The fort was handed over on July 4 and the bulk of British garrison were allowed to return to Maryland honorably. Van Braam and Captain Robert Stobo were retained by the French as a guarantee of compliance with the terms of surrender. The French burned the fort and returned to Fort Duquesne.

On account of his alleged wrong rendering of one word, Van Braam received more blame than praise for his services, while others made it the occasion for criticism of Washington himself. The voluminous controversy, which arose in the Virginia colonial legislature over Van Braam's asserted mistranslation, could hardly have arisen in New York, where the Dutch language was generally spoken, and the Netherlanders' association of ideas with the use of the word "assassin," which was not then in the Dutch language, but common in French and English, was better understood.

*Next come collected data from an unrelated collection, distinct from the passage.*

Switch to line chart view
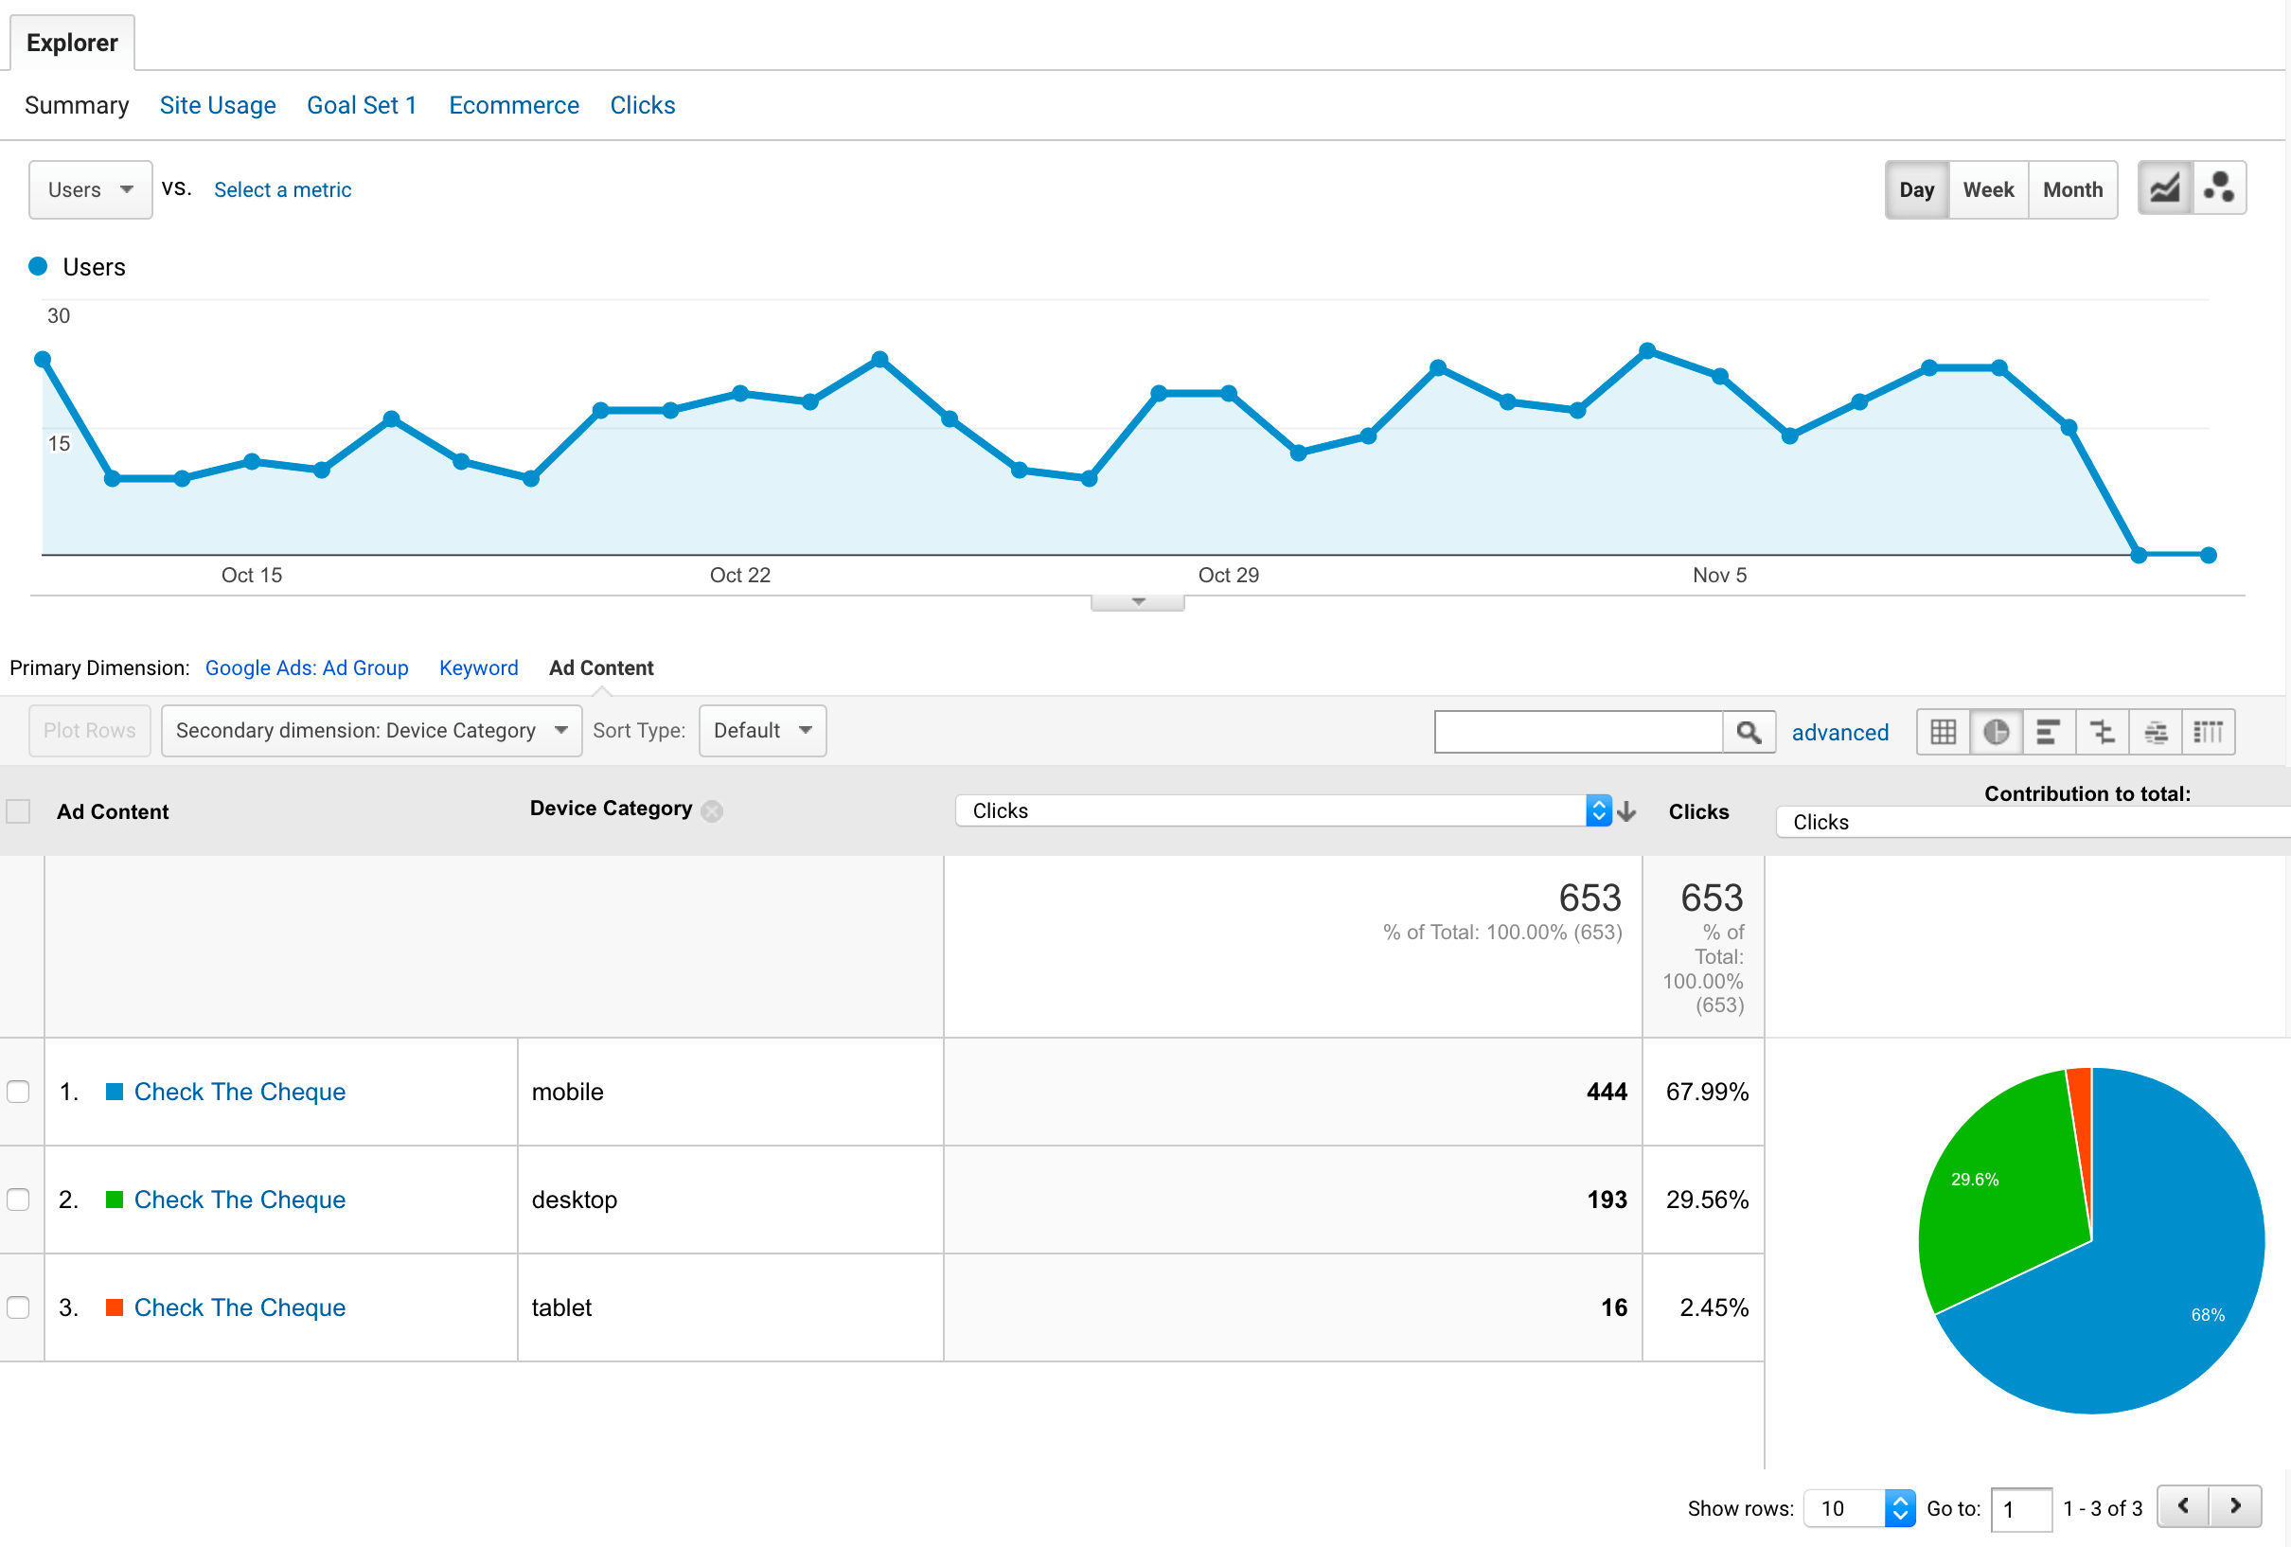This screenshot has width=2291, height=1547. [2165, 190]
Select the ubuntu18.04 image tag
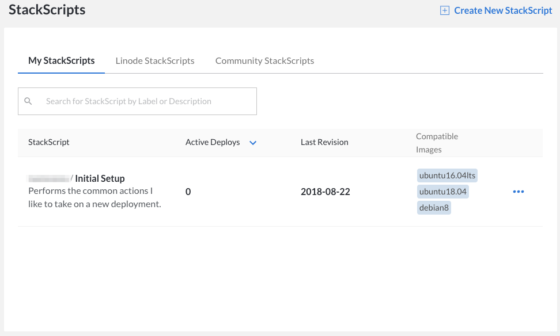The width and height of the screenshot is (560, 336). [442, 192]
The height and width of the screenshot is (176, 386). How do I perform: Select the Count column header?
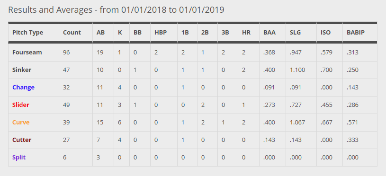pyautogui.click(x=72, y=33)
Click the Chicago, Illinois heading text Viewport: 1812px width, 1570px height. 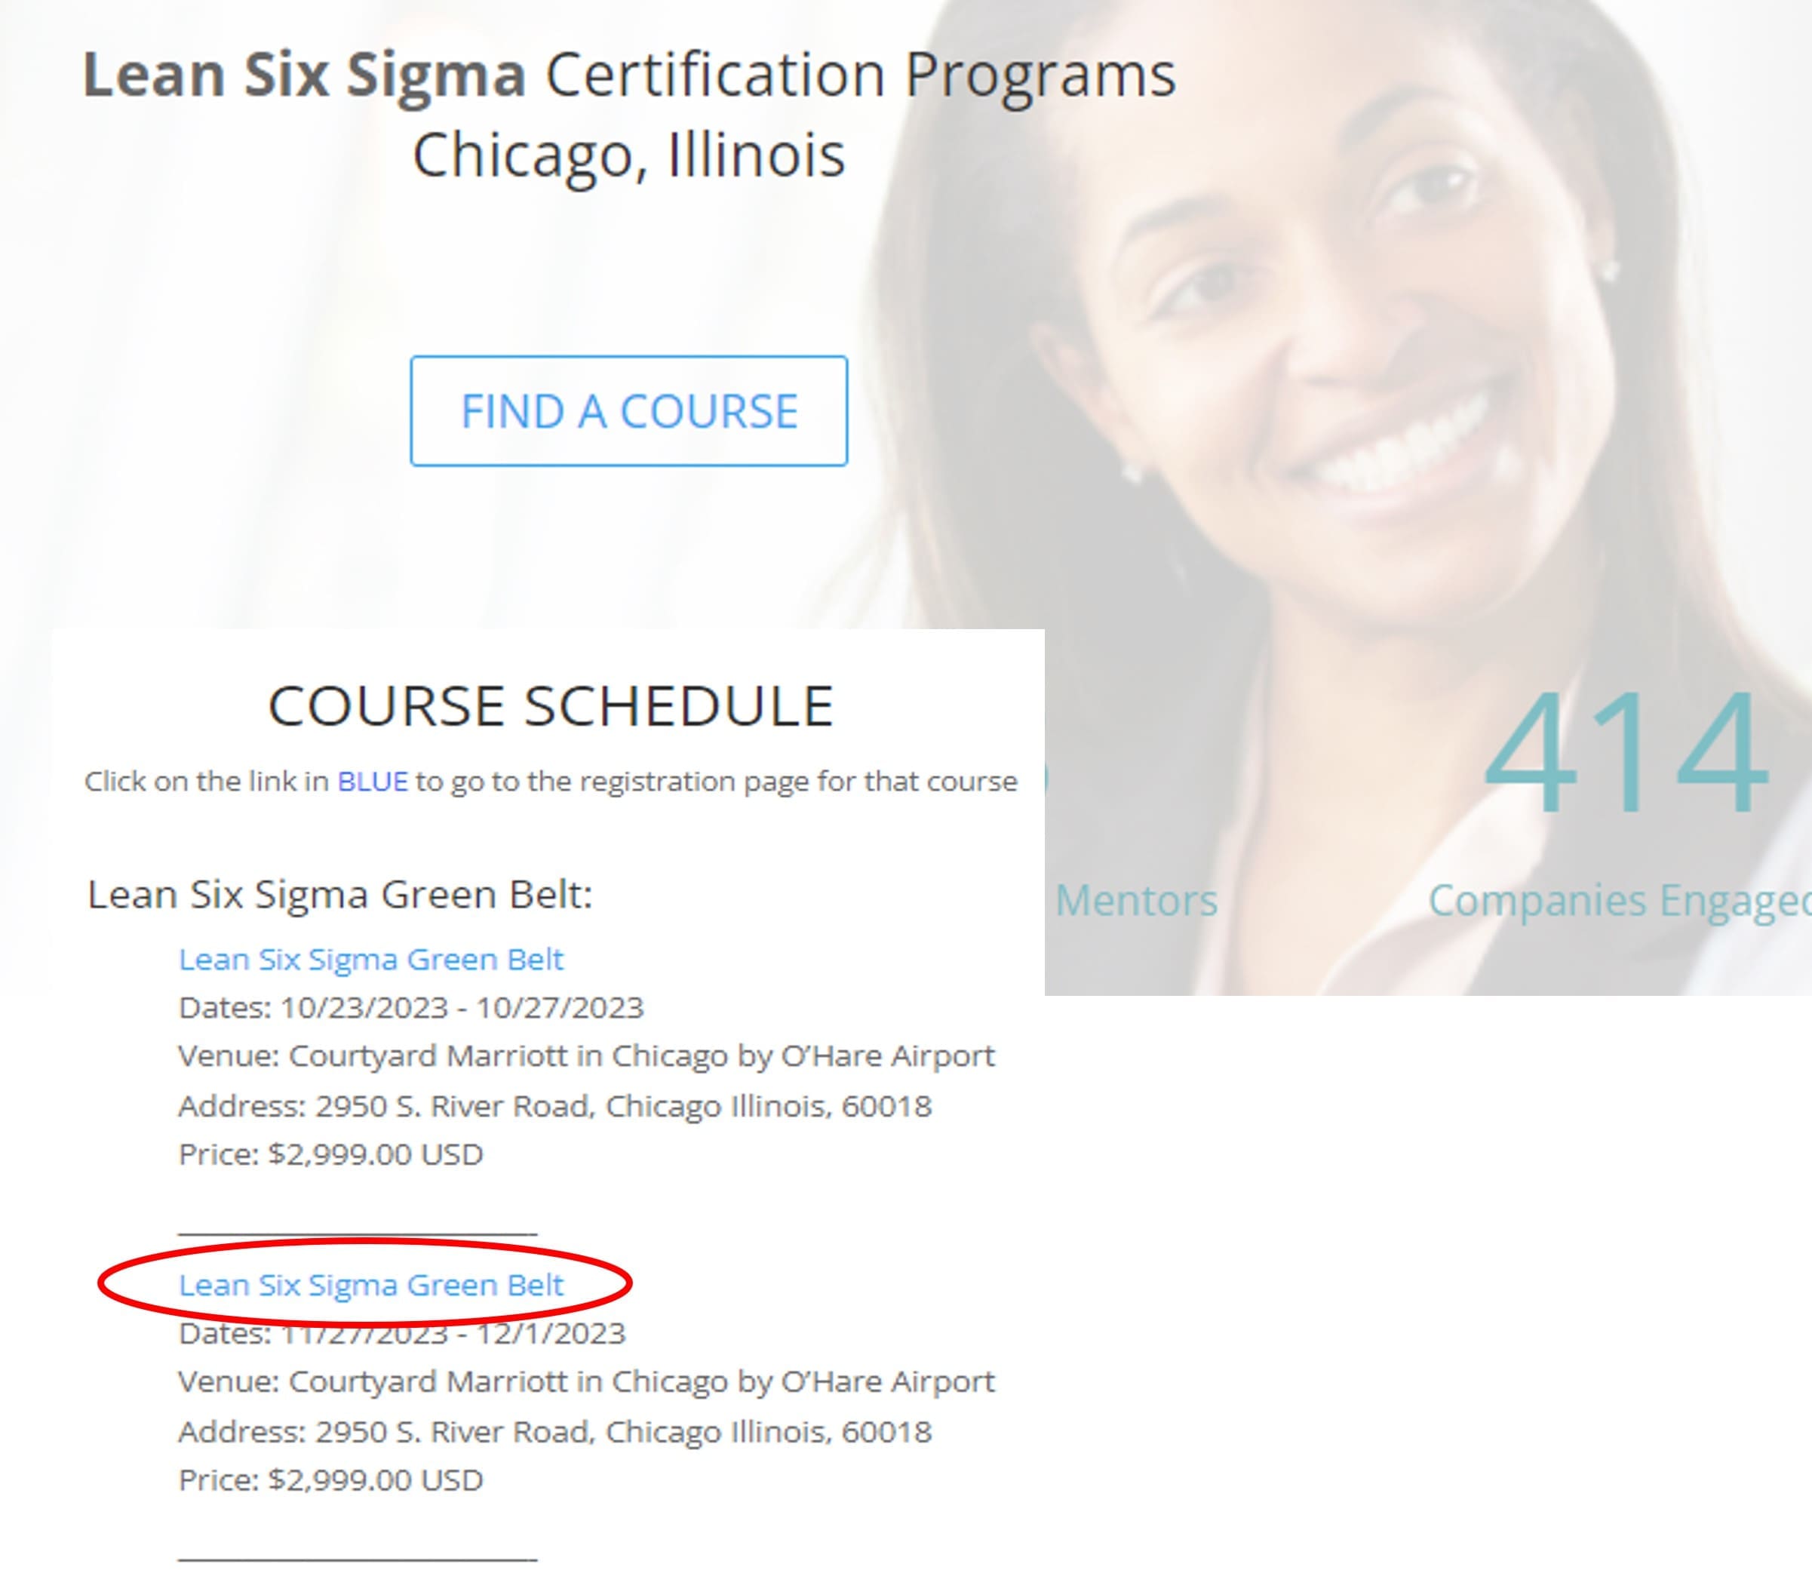pos(628,155)
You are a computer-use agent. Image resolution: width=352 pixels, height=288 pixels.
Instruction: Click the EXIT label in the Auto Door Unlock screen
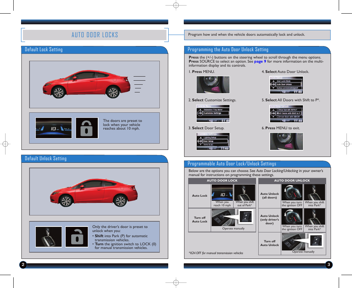pyautogui.click(x=288, y=120)
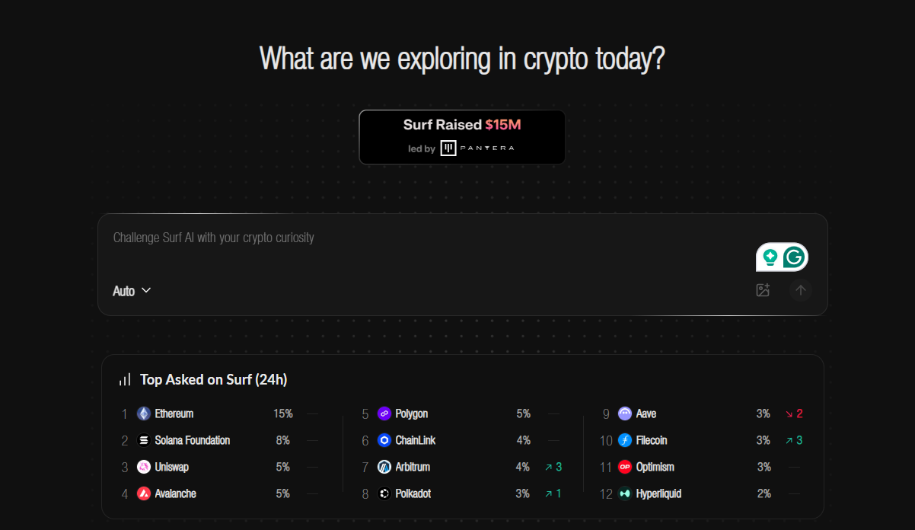Screen dimensions: 915x530
Task: Open the Auto mode dropdown
Action: (132, 290)
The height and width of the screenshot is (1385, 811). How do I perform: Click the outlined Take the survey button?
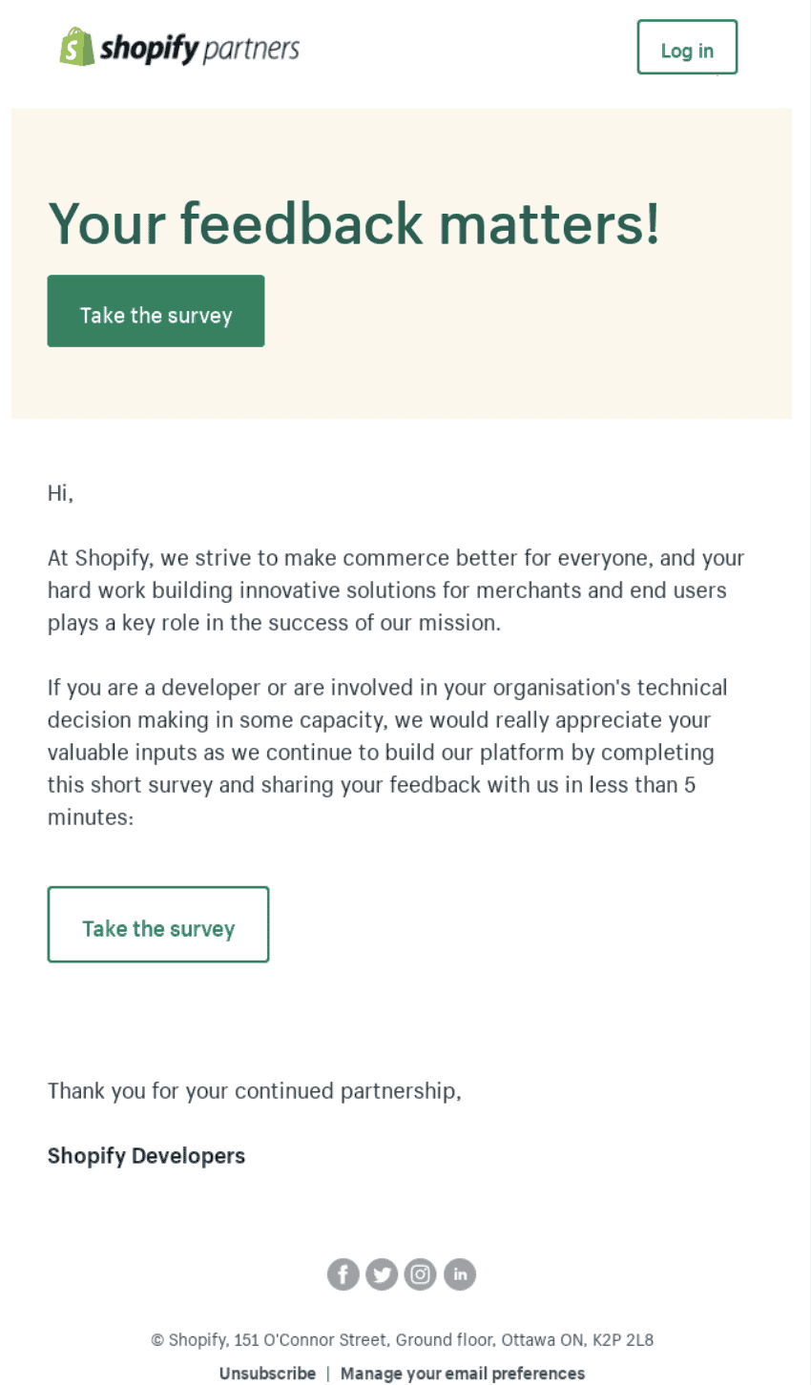click(x=157, y=923)
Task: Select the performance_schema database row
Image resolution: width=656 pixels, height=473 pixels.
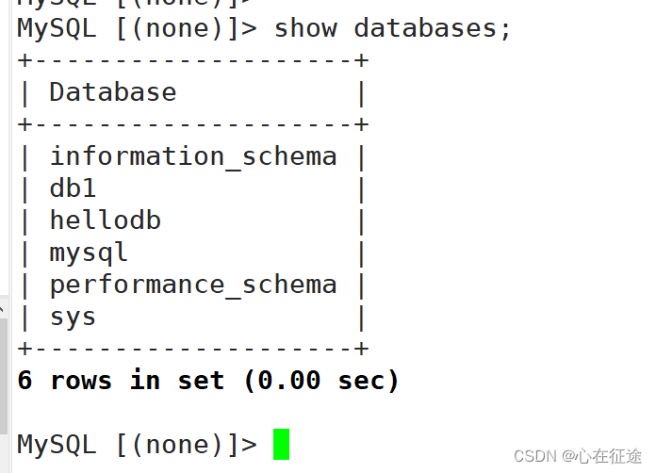Action: coord(193,285)
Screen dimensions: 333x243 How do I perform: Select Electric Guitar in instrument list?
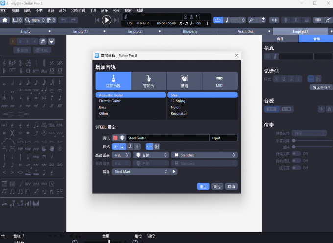point(110,101)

The ordinary meaning of this word "assassin," as used in military parlance at this time, was not that of a dastardly or prowling murderer, but rather that of a soldier who attacks suddenly without warning; and this seems to have been the method of the impetuous, young George Washington, in July 1754, when he rushed upon the French party, during which Jumonville was killed.

Van Braam later joined the 60th Foot (The Royal American Regiment) and fought in the American Revolutionary War, serving on the British side. In a letter to Washington, he expressed personal regret at the change of relations and the fortune of war. He resigned his commission in 1779. He then settled in France.
He died in Charleville, Champagne, France on 7 August 1792.